ExTraMapper: exon- and transcript-level mappings for orthologous gene pairs

Bioinformatics. 2021 Oct 25;37(20):3412-3420. doi: 10.1093/bioinformatics/btab393.

Abstract

Motivation: Access to large-scale genomics and transcriptomics data from various tissues and cell lines allowed the discovery of wide-spread alternative splicing events and alternative promoter usage in mammalians. Between human and mouse, gene-level orthology is currently present for nearly 16k protein-coding genes spanning a diverse repertoire of over 200k total transcript isoforms.

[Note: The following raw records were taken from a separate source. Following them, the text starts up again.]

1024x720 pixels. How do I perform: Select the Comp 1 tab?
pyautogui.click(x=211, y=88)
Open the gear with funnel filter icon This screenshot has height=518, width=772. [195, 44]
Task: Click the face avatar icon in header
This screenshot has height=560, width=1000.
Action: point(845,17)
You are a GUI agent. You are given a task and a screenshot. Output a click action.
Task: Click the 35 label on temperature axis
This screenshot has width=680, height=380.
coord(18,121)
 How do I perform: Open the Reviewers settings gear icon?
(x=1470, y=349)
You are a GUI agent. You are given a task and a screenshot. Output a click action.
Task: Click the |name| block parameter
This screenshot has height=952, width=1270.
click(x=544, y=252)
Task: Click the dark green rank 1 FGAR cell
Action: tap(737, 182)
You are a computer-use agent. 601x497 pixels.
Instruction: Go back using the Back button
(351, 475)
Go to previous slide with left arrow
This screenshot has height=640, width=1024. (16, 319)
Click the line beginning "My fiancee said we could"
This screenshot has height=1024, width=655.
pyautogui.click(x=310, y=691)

Results: Here, we describe a novel method, ExTraMapper, which leverages sequence conservation between exons of a pair of organisms and identifies a fine-scale orthology mapping at the exon and then transcript level. ExTraMapper identifies more than 350k exon mappings, as well as 30k transcript mappings between human and mouse using only sequence and gene annotation information. We demonstrate that ExTraMapper identifies a larger number of exon and transcript mappings compared to previous methods. Further, it identifies exon fusions, splits and losses due to splice site mutations, and finds mappings between microexons that are previously missed. By reanalysis of RNA-seq data from 13 matched human and mouse tissues, we show that ExTraMapper improves the correlation of transcript-specific expression levels suggesting a more accurate mapping of human and mouse transcripts. We also applied the method to detect conserved exon and transcript pairs between human and rhesus macaque genomes to highlight the point that ExTraMapper is applicable to any pair of organisms that have orthologous gene pairs.

Availability and implementation: The source code and the results are available at https://github.com/ay-lab/ExTraMapper and http://ay-lab-tools.lji.org/extramapper.

Supplementary information: Supplementary data are available at Bioinformatics online.